Publicity Caravan Groupies
Now if your “Fellow Foreigners” “Baguette Bygones” and “Aussies + Frenchies + Norwegians” haven’t got you excited yet, then the caravans will. It’s a mardi gras-like parade of trucks and floats, advertising the Tour sponsors. There are giant “Haribo” lolly packets and cartoon characters with people throwing lollies into the crowd. There are floats of giant baguettes, and the company St Michels has 5 metre high baking tins with bags of flour and jugs of milk with people in them throwing packets of cakes into the crowd. There are dancing guys in nothing but tight shorts on a float advertising washing detergent.
They all have their goodies they throw into the crowd and like a pack of wolves to fresh meat, the fans scramble to get them. Usually they’re useless keyrings, hats and samples they’ll eventually throw out, but it’s more the thrill of catching the goodie than the giveaway itself as grown men fight kids for the honour. Vittel water comes past, they have cars in the shape of water bottles and a massive bottle on a float which has a person with a high pressure hose spraying the crowd with water.
Living the Dreamers
These guys are pretty much the “Cycling Geeks” on steroids. After the pubicity caravans and 20 minutes before the riders are due to pass, these guys live their dream and start riding up the mountain to the summit as fast as they can.They long to be that guy in the breakaway, trying his best to stretch his lead further and further from the peloton, imagining that moment he too will be crowned “King of the Mountains” and earn the polka dot jersey. The crowd cheers them on as enthusiastically as they would any Tour rider.
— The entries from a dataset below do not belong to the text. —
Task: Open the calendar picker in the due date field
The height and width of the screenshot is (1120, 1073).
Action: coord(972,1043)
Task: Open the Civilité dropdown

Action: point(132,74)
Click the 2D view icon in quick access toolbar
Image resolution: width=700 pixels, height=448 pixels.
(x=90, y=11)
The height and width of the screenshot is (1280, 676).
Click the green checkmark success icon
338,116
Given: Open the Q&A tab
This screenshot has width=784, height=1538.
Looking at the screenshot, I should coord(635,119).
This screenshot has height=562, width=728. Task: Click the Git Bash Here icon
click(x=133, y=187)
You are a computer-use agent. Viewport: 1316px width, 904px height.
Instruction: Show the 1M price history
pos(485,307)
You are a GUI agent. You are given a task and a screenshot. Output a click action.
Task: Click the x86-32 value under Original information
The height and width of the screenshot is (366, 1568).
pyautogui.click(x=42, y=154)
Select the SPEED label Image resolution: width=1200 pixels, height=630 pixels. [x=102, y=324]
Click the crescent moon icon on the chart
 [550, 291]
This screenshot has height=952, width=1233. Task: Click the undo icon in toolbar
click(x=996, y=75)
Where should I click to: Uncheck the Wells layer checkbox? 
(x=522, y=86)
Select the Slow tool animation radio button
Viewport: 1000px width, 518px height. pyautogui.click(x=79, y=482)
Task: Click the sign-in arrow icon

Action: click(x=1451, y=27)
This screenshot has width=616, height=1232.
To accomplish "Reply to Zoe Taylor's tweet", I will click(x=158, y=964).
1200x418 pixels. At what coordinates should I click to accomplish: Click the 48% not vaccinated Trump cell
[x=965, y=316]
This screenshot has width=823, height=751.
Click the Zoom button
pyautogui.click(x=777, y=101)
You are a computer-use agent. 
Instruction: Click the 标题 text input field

The “Living the Dreamer” passes the Aussies + Frenchies who run up beside him and push him from behind, the Tighthead Prop sized Frenchie runs with his goon bag, offering the “living the dreamer” refreshments along the way. They push him into the Norwegians who take over and push him another 200 metres up the climb. The crowd laughs and cheers as the anticipation and excitement grows.
Then comes the moment we’ve all been waiting for. You hear the helicopters first, like a warning bell and soon there are six flying around you. The roar of the crowd kilometres ahead can be hear and you sense they’re close. Everyone creeps onto the middle of the road, both sides creating a tunnel. First the motorbikes pass through, then one by one, the fans file out of the way and you see the first rider. t’s usually never who the Chinese whispers which whip around the crowd say it is, but you don’t care, it could be your countryman or his enemy, you just cheer, shout and clap as loud as you can.
There’s no other event in the world where you can get up as close to a competitor as this, you can see the sweat drip, the pain in their muscles and the determination in their eyes. It’s exhilarating and exhausting. The peloton passes through and again the crowd roars, some signal for the crowd to part wider while others receive a push from the fans. Two Belgians push their hero who has dropped off the peloton about 100 metres, he hands them his biddon as a sign of gratitude.
It’s all over in less than 40 minutes but the experience has lasted for hours. And for our reward for the day? A cruisy 12km ride down from the mountain on our hacker bikes without needing to pedal once, as the cars, campervans and caravans cram onto the narrow road of Peyresourde, in gridlock as they race to get to the next stage.